**WHAT THIS TASK INVOLVES**
Entries follow. Give back exactly the lines starting at the one containing "This screenshot has height=1000, width=1200." and ending at the one containing "Select the Furniture", and no other lines.

(Saved entries)

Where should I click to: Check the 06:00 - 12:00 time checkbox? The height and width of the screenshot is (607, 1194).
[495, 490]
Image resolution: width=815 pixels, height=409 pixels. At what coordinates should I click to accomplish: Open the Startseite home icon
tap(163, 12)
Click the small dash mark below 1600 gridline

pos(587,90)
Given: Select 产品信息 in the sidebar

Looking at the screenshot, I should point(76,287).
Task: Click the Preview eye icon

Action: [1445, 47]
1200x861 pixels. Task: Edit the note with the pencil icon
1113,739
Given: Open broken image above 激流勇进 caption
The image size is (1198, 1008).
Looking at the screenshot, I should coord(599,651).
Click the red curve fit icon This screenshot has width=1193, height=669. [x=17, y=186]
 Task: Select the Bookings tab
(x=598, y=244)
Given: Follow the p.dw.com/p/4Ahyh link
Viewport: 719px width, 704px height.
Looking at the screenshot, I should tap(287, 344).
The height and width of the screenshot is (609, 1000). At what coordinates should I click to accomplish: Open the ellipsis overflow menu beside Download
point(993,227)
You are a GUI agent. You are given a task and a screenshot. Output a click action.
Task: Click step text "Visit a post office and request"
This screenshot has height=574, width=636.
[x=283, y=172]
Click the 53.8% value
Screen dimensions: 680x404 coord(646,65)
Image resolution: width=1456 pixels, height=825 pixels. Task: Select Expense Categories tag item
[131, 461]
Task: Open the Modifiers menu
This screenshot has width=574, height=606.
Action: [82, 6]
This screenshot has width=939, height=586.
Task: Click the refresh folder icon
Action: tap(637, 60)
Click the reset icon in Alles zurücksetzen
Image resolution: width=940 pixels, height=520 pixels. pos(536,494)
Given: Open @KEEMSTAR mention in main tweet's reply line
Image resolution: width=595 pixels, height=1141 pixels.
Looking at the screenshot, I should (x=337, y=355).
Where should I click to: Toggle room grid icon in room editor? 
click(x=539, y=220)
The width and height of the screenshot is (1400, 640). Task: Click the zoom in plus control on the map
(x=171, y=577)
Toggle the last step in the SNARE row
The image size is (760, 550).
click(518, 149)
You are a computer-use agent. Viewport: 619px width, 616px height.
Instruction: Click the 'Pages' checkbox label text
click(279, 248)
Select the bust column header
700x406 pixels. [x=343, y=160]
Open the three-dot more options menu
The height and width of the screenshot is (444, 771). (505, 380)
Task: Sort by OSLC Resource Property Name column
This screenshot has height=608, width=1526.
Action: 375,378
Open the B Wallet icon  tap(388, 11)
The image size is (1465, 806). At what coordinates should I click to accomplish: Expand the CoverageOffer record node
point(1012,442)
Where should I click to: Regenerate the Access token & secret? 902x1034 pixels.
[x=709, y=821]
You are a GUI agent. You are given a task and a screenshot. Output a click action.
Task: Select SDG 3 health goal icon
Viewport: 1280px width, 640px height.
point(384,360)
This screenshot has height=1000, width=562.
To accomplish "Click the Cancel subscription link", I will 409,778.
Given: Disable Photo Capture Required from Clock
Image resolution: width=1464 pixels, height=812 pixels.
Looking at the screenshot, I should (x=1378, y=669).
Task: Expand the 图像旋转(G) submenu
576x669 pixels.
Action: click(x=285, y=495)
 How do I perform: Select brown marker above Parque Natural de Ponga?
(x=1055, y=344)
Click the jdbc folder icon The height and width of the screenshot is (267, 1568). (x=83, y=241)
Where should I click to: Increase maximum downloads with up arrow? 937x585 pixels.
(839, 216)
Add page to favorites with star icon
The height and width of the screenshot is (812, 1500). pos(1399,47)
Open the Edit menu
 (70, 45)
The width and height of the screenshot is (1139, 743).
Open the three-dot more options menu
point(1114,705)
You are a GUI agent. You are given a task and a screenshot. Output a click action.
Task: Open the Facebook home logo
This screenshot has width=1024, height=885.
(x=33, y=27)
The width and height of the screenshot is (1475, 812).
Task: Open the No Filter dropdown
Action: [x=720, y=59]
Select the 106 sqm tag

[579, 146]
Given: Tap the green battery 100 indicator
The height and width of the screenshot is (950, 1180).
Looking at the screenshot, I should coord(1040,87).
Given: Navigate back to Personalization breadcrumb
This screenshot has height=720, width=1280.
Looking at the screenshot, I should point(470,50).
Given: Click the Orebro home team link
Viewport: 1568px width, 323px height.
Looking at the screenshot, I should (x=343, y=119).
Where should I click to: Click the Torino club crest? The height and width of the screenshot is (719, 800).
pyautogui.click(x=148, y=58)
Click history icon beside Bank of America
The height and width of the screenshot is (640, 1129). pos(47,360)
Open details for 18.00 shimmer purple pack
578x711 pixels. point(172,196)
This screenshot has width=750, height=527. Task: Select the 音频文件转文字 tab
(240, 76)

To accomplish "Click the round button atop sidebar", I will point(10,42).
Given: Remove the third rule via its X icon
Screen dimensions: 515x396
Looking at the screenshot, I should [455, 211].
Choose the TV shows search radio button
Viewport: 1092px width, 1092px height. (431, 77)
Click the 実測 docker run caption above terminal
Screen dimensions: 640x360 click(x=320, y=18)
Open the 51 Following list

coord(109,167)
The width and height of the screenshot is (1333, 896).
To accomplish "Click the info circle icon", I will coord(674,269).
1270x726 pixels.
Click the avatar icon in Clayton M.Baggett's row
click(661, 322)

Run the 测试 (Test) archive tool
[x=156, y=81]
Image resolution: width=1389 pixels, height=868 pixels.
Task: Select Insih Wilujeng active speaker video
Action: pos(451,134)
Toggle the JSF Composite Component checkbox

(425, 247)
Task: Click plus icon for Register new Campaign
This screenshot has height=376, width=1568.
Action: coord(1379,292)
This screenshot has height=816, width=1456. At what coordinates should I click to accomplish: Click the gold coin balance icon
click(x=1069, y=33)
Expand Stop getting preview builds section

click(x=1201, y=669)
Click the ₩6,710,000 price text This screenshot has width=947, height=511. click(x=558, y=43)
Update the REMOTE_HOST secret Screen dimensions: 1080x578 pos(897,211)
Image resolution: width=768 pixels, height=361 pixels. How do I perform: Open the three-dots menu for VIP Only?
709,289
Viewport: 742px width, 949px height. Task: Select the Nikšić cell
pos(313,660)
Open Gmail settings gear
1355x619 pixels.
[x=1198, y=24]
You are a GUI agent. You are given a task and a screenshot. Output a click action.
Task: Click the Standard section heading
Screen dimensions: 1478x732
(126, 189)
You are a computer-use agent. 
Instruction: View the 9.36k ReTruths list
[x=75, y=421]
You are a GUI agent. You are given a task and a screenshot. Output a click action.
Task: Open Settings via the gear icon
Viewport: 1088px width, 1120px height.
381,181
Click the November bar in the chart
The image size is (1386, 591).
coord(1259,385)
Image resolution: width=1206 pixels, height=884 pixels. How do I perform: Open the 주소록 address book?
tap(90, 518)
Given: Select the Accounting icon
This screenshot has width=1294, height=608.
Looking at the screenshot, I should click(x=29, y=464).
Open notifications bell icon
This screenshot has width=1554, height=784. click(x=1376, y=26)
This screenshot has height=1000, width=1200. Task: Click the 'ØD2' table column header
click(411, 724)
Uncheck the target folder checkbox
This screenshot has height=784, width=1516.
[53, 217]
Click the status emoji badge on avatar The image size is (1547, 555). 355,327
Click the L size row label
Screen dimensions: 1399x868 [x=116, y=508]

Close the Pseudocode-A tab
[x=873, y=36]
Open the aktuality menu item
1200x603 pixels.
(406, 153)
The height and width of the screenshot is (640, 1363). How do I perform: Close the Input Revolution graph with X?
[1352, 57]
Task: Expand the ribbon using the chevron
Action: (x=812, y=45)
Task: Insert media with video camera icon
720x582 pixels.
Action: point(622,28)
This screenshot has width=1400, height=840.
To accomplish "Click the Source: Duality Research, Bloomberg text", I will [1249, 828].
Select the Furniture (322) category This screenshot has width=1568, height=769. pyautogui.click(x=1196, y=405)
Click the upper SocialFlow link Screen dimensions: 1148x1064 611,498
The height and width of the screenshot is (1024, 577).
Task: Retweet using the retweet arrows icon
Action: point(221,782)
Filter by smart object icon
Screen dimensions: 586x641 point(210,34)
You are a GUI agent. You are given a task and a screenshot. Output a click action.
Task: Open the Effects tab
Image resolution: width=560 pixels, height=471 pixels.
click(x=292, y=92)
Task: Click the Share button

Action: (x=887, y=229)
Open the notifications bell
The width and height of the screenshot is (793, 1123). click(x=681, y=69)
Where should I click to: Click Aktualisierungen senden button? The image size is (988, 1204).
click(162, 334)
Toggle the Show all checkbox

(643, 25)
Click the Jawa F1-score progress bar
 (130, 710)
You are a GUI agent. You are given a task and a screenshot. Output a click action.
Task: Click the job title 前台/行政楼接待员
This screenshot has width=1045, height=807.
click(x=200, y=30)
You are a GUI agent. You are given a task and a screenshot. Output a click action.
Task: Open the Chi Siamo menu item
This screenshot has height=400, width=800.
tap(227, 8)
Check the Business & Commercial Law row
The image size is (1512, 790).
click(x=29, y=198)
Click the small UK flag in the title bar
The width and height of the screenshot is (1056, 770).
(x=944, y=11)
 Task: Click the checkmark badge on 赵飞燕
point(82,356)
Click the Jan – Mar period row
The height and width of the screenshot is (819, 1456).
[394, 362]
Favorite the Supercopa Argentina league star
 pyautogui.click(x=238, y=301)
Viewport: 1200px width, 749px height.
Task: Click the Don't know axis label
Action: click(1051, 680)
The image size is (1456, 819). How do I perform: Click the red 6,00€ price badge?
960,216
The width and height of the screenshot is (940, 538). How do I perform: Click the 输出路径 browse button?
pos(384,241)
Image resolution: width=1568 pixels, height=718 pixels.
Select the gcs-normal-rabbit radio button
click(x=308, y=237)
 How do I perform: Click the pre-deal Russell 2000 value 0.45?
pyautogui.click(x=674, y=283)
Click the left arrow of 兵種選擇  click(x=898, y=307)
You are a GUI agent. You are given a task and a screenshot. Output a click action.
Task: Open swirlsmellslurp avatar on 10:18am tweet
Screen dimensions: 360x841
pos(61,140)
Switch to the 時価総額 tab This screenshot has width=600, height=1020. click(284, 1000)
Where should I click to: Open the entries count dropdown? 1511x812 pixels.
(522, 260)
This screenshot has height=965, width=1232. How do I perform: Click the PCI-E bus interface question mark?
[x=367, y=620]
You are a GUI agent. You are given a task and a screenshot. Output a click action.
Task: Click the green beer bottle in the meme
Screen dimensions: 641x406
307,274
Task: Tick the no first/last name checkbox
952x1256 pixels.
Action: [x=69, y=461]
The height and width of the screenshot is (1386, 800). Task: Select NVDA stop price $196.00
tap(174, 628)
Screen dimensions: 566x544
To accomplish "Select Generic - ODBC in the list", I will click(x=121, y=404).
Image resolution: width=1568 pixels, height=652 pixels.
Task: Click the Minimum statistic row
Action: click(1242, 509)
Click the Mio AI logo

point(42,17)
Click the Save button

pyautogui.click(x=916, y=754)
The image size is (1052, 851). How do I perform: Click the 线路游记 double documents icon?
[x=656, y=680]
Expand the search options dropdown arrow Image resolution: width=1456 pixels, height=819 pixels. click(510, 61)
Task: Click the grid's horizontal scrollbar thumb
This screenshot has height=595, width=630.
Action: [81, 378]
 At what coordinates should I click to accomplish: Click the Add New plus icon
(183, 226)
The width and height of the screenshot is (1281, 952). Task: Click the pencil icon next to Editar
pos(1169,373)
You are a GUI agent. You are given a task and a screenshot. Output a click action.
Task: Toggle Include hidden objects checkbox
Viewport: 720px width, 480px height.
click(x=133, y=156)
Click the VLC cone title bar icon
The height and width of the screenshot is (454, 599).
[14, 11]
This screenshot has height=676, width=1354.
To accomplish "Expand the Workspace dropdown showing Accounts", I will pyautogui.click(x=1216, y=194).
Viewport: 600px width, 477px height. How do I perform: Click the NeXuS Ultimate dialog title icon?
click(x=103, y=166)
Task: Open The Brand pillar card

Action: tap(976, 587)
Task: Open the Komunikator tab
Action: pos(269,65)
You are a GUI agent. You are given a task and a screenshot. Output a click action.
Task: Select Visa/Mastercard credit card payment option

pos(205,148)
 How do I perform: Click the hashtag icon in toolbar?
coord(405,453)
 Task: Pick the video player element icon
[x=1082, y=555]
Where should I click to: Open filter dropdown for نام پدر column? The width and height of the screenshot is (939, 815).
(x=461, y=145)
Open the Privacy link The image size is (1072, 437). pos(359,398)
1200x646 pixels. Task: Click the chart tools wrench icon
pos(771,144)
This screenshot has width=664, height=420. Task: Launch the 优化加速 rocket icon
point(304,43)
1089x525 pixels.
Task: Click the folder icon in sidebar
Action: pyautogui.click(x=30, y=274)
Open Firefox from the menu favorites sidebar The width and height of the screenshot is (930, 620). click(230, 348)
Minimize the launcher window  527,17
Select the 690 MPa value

**SOLUTION TO THIS TASK**
This screenshot has height=1000, width=1200. Task: Click the 'ØD2' table column header
click(411, 724)
Uncheck the target folder checkbox
This screenshot has height=784, width=1516.
[53, 217]
Click the status emoji badge on avatar The image size is (1547, 555). 355,327
Click the L size row label
Screen dimensions: 1399x868 [x=116, y=508]

Close the Pseudocode-A tab
[x=873, y=36]
Open the aktuality menu item
1200x603 pixels.
(406, 153)
The height and width of the screenshot is (640, 1363). How do I perform: Close the Input Revolution graph with X?
[1352, 57]
Task: Expand the ribbon using the chevron
Action: (x=812, y=45)
Task: Insert media with video camera icon
720x582 pixels.
Action: point(622,28)
This screenshot has width=1400, height=840.
To accomplish "Click the Source: Duality Research, Bloomberg text", I will [1249, 828].
Select the Furniture (322) category This screenshot has width=1568, height=769. pyautogui.click(x=1196, y=405)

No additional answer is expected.